> [本文]:
################

こんなニュースを日本テレビが2010年2月15日に流すと、ネット上では、疑問が相次いだ。

■「旅行者には、できれば避けてほしい」

 ソマリアは、内戦続きで20年以上も無政府状態になっている。それだけに、「なぜ退避勧告も出ている国に」「単なる自己満足では」といった声が上がったのだ。

 ところが、アグネス・チャンさんを送り出した日本ユニセフ協会が、ホームページ上で視察先がソマリア内のソマリランドであることを明らかにすると、その風向きが変わった。

 ウィキペディアなどの情報によると、ソマリランドは、独立の共和国を称し、アフリカの中でも治安が比較的安定しているというのだ。

 外務省サイトでは、ソマリア全土に退避勧告が出ているが、本当のところはどうなのか。

 同省の海外法人安全課では、こう説明する。

################

> [やること]:
[a] 本文によると、ネット上で「なぜ退避勧告も出ている国に」といった声が上がったのはなぜですか。1〜3文で答えてください。
[b] ソマリア視察についての本文を、最後の文のあとから書き進めてください。
項目は本文とは関係のない、別の資料です。

> [項目一覧]:
################

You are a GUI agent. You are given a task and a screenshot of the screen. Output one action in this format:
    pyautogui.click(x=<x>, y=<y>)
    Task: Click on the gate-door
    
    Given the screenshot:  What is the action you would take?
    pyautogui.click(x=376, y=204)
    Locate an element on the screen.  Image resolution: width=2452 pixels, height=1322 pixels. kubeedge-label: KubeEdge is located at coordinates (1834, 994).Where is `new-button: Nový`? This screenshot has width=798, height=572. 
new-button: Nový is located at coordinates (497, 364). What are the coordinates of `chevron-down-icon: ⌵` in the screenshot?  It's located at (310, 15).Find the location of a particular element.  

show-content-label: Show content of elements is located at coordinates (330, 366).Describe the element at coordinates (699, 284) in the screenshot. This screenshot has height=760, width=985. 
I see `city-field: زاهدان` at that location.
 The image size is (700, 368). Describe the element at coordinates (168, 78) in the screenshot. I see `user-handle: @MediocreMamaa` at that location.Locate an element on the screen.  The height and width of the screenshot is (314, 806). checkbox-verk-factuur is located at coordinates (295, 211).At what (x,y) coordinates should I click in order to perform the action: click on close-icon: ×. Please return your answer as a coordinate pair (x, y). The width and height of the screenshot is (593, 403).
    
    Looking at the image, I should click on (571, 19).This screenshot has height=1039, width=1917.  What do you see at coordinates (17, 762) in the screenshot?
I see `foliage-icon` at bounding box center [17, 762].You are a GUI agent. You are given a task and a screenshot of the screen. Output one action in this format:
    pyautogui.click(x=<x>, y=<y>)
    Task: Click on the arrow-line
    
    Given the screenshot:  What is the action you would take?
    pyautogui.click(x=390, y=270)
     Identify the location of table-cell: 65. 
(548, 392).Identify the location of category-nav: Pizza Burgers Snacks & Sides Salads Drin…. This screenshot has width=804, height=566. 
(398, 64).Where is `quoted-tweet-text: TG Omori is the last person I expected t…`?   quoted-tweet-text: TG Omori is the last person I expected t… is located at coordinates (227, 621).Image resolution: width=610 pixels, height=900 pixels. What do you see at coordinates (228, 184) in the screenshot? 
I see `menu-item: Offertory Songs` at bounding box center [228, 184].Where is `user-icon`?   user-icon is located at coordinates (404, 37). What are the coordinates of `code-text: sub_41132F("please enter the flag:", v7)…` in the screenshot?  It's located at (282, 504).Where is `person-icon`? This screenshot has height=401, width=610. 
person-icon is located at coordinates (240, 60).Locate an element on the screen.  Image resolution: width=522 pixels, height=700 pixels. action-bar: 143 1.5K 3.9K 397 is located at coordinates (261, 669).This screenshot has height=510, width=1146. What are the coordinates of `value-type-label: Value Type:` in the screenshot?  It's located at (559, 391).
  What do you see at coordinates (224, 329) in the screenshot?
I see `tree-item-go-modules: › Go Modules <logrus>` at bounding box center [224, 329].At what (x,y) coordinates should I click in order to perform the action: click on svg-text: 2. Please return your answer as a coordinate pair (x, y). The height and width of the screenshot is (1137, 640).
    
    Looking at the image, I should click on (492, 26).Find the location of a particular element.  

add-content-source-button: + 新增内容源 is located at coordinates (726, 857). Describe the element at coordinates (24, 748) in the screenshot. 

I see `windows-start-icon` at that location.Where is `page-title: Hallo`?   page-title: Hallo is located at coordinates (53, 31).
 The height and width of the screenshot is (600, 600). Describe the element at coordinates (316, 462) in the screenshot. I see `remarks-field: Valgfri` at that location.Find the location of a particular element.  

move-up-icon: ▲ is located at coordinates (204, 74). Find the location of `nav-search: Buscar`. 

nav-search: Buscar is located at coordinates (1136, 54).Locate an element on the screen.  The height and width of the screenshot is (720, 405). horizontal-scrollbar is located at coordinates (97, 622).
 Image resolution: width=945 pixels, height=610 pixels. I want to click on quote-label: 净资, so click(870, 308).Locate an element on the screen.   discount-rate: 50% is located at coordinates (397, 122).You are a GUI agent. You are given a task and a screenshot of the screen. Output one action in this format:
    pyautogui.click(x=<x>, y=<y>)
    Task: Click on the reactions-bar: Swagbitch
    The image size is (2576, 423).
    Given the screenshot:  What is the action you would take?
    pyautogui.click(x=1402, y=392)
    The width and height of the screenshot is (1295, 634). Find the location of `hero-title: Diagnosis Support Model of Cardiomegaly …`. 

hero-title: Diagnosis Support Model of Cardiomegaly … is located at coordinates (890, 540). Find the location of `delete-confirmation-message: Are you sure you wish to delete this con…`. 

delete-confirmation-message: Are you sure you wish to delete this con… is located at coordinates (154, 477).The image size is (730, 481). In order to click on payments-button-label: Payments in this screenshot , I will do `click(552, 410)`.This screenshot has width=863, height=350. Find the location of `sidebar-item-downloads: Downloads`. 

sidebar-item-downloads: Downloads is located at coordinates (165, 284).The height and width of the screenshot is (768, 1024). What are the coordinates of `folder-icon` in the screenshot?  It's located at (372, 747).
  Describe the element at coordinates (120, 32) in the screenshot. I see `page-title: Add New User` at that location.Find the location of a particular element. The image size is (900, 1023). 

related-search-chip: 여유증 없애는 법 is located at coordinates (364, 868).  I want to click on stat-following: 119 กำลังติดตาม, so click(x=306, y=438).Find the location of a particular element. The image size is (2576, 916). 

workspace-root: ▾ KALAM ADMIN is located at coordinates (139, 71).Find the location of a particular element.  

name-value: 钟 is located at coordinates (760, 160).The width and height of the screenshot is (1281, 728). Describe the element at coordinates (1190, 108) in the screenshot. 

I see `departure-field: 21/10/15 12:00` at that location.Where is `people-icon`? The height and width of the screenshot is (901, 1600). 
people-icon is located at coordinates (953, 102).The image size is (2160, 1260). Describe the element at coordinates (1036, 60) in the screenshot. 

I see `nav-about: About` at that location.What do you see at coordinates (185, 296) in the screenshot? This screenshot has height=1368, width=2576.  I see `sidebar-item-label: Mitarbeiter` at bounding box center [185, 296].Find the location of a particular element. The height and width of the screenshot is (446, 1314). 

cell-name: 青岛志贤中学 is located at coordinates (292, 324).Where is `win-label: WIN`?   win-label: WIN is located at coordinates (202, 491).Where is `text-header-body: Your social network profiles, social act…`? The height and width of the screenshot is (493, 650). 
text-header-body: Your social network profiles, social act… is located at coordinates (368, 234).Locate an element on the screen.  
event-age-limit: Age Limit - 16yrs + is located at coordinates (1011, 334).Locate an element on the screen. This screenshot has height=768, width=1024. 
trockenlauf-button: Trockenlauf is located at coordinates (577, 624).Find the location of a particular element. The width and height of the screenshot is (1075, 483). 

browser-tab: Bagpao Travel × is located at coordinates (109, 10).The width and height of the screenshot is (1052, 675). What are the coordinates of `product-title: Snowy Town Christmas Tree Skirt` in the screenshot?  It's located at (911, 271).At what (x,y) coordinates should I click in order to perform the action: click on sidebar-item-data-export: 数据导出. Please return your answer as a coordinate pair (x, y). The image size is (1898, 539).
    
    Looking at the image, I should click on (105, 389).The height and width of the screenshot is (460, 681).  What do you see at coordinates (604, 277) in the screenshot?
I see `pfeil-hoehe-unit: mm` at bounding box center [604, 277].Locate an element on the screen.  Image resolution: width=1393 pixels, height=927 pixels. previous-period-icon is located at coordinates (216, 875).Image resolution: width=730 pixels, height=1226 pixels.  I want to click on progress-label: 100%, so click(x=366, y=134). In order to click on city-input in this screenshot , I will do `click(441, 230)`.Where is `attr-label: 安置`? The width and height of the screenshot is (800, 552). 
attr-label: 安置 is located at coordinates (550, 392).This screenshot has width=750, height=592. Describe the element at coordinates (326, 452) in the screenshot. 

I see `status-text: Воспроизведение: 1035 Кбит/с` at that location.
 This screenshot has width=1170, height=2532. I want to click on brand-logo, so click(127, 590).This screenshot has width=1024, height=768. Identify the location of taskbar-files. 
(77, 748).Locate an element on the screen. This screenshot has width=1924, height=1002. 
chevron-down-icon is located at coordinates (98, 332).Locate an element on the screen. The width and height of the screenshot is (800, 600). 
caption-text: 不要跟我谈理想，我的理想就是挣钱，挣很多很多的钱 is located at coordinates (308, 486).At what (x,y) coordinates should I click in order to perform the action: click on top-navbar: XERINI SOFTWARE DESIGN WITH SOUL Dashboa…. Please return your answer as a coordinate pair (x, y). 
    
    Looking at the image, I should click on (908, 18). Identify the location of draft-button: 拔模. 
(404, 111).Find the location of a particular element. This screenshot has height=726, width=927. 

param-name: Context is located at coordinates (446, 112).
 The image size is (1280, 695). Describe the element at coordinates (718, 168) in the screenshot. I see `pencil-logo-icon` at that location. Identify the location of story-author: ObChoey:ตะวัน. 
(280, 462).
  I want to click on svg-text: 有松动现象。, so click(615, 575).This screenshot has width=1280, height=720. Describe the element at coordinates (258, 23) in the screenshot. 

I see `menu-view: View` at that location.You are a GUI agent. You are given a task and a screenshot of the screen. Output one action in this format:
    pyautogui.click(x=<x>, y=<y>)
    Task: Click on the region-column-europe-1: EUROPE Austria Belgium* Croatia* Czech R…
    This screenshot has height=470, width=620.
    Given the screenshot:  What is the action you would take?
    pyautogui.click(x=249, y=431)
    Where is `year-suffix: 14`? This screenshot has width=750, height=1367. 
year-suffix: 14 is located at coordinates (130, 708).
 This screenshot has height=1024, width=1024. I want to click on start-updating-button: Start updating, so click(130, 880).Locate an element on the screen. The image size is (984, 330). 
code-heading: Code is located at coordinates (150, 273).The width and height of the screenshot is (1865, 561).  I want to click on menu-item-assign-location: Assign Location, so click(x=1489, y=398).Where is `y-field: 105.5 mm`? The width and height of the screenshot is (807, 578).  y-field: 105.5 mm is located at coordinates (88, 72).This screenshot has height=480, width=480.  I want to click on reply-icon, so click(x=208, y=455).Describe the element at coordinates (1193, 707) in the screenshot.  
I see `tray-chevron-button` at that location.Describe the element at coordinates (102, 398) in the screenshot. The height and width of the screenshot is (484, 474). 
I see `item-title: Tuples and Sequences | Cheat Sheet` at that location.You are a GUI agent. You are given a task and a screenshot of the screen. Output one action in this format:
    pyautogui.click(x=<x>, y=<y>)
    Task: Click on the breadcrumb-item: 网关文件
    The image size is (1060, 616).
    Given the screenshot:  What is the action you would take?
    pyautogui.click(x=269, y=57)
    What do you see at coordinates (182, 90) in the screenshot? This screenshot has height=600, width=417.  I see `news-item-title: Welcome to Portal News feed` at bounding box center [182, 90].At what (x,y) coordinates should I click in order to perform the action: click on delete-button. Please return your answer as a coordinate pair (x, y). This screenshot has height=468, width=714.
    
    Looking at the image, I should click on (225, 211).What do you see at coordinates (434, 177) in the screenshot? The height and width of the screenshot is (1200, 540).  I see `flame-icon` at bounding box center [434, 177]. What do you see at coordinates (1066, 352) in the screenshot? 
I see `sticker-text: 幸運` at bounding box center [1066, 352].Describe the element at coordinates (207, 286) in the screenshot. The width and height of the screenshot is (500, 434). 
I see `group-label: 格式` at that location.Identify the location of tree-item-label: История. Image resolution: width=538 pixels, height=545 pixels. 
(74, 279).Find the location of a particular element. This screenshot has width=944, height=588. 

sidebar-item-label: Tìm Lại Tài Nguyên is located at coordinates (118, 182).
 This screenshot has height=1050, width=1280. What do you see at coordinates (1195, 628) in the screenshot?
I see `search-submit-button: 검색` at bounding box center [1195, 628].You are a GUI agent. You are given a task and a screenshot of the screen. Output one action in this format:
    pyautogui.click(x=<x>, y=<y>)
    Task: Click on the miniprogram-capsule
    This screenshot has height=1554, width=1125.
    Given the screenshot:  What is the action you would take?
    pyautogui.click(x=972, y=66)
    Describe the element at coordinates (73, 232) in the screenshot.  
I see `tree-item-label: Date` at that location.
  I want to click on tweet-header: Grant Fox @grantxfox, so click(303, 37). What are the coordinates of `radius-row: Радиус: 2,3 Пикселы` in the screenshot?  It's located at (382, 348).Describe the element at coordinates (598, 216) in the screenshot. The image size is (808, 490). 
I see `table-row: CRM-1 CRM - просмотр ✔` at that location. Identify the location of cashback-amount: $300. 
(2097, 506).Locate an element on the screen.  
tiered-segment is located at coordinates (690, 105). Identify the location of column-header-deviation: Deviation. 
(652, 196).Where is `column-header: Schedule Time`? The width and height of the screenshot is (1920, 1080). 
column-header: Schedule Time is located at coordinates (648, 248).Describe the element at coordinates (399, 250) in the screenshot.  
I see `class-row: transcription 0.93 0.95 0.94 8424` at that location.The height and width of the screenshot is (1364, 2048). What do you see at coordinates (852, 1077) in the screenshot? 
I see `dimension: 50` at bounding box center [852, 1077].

################

> [あなたの答え]:
[a] ソマリアが内戦続きで、20年以上も無政府状態になっている国だからです。

[b]
  「ソマリランドの境界線では、自治権を巡る争いが絶え間なく起きています。地域に入る過程で、危険な目に遭うことは十分に考えられます。また、地域内はきれいな街で安心だと思っても、一歩間違えれば何が起きるか分からないところがあります。対応できる日本の在外公館や主要国の大使館もありません。そもそもソマリアには在留邦人が一人も確認されておらず、ソマリランドがどのくらい安全かは分からないのですよ」

 もっとも、ソマリアを旅行するのは、憲法で保証された自由で、強制的に止められないという。退避勧告もあくまで旅行者の目安としているが、「危ないところですので、旅行者には、できれば避けてほしいと思っています」としている。

■移動には国連軍の装甲車

 アグネス・チャンさん側では、安全問題について、どう受け止めているのか。

 日本ユニセフ協会の広報室では、今回の視察には、国連が全面的にバックアップしているとして、理解を求める。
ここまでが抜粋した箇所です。